È in partenza una crociata contro nutrie, istrici e alberi. Sono nel mirino dalle istituzioni locali che stanno provando a annoverarli tra i principali responsabili dell’alluvione: l’effetto diga della vegetazione negli alvei dei fiumi ha rallentato lo scorrere delle piene e le tane scavate negli argini ne hanno causato i crolli.

Il dito è puntato contro animalisti, ambientalisti e simpatizzanti della natura a vari livelli. Il presidente della Provincia, Michele de Pascale, ha cominciato a suonare la carica in una intervista al Corriere Romagna il 7 maggio: «Mai più potremo ascoltare le lamentele di chi non vuole che si abbattano alberi dentro agli alvei fluviali o voglia soprassedere al controllo delle specie alloctone come le nutrie, che vanno azzerate». Messaggio poi ribadito a ogni occasione buona e non solo dal primo cittadino (che nel 2019 imbracciava la vanga con l’assessore Gianandrea Baroncini di Coraggiosa per piantare alberelli con i Fridays For Future).
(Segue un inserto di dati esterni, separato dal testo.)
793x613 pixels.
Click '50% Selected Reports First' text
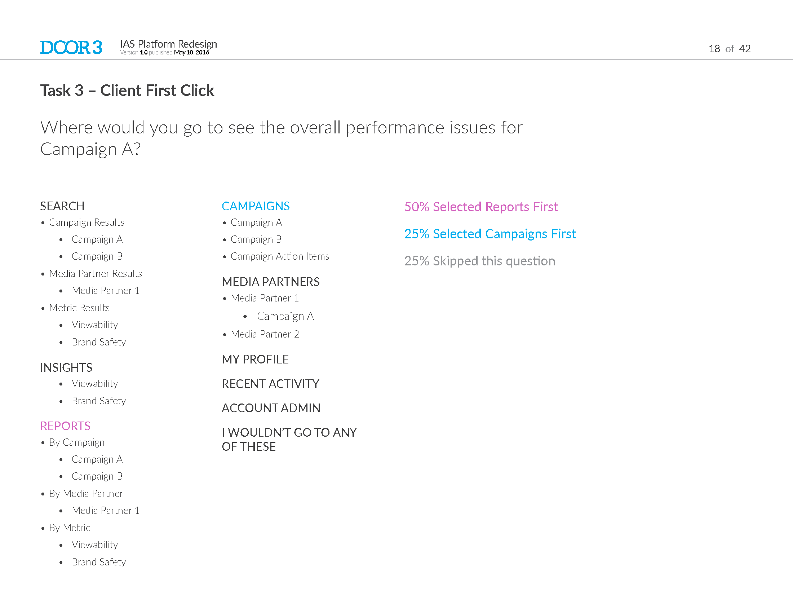(x=481, y=207)
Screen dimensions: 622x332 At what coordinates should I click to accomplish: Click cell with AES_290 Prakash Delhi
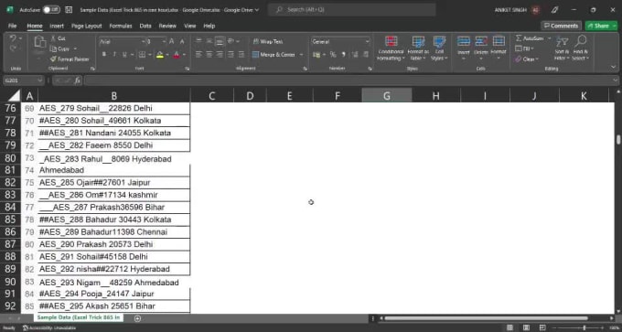tap(113, 244)
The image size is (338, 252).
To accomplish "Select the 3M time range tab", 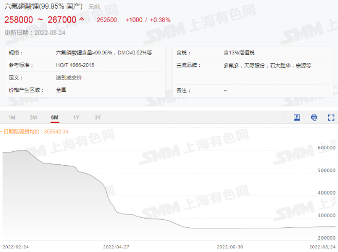I will (x=33, y=118).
Il tono è quello di chi sapeva cosa c’era da fare, ma non ha potuto farlo. Quindi si potevano evitare sette miliardi di euro di danni e 17 morti in regione, 28mila famiglie alluvionate in provincia. Ma, di preciso, chi avrebbe avuto tutta questa potenza da impedire alla forza pubblica di accoppare nutrie e sradicare tronchi? Il sindaco ricorda le proteste in difesa delle nutrie arrivate alle minacce di morte nei suo confronti per cui l’azione del pubblico è stata costretta a fermarsi (così come si è fermata per i daini di Classe e i pavoni di Punta Marina). Insomma la lobby ambientalista come ostacolo insormontabile. Eppure non mancano esempi di decisioni prese da chi governa questo territorio fregandosene degli ambientalisti. Un esempio recente: il rigassificatore. Non era in cima ai sogni degli ecologisti ma in 120 giorni è stato autorizzato. Forse il miliardo di euro in ballo ha aiutato a non farsi intimorire dagli ambientalisti. E ora, esserci presi il rigassificatore viene messo sul tavolo come moneta di scambio nelle trattative con il governo. Allora non è stata proprio una manna…
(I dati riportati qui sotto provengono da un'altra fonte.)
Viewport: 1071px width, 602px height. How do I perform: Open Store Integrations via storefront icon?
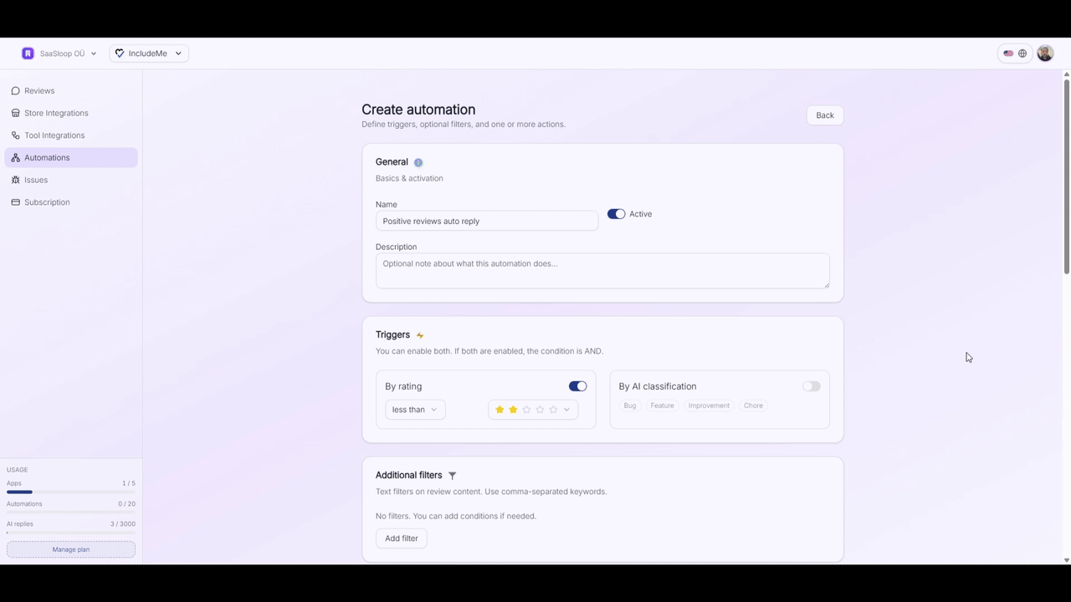point(16,113)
La sensazione è che la minaccia dei verdi sia più usata come scusa preventiva per coprire il rischio di un fallimento. Sicuri che le autorità riuscirebbero a eradicare le nutrie se non ci fossero gli ambientalisti? Con i daini non ci sono riuscite. Non si vuole fare la difesa di nutrie e daini a tutti i costi, ma è palese che l’amministrazione pubblica non ha portato a termine una missione che si era data nell’interesse della collettività.

Forse il dito puntato contro le tane degli animali fossori evita anche di guardare altro. Possibile che nessun amministratore locale metta in discussione la gestione del territorio? Magari anche solo come spunto di riflessione. Possibile che si possa far finta di niente davanti al dato di Ispra secondo cui tra 2020 e 2021 il comune di Ravenna è stato il secondo in Italia per consumo di suolo? Possibile che solo nutrie e cambiamento climatico vengano citati?
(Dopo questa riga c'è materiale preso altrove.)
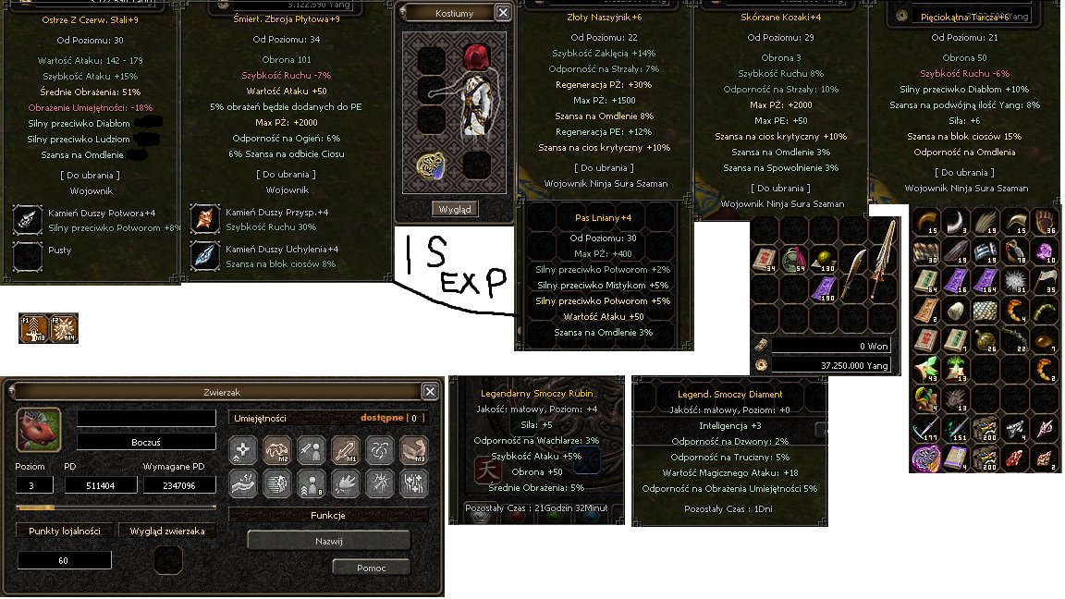Select the Kamień Duszy Potwora+4 stone icon

28,220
Il sindaco ha attribuito una buona parte del merito per il salvataggio di Ravenna dall’alluvione alla deviazione del fiume Montone con la creazione, insieme al Ronco, dei Fiumi Uniti. Risale a metà del ‘700, quando il cambiamento climatico non c’era. Questo ci dice che in tre secoli – pur con tutto il progresso di ingegneria – non è stato fatto null’altro per la protezione idraulica del territorio.

Forse due storie recenti rendono meglio l’idea della vera consistenza dell’attenzione ambientalista di chi amministra Ravenna. Nell’autunno 2019 alcune migliaia di uccelli morirono nella valle Mandriole per un’epidemia di botulino che una gestione oculata avrebbe evitato. Nessuno si è preso responsabilità. A Marina Romea due mesi fa un’area verde di 700 mq in zona protetta è stata rasa al suolo e la giunta comunale si permette il lusso di dire che è successo a sua insaputa. Saranno state le nutrie.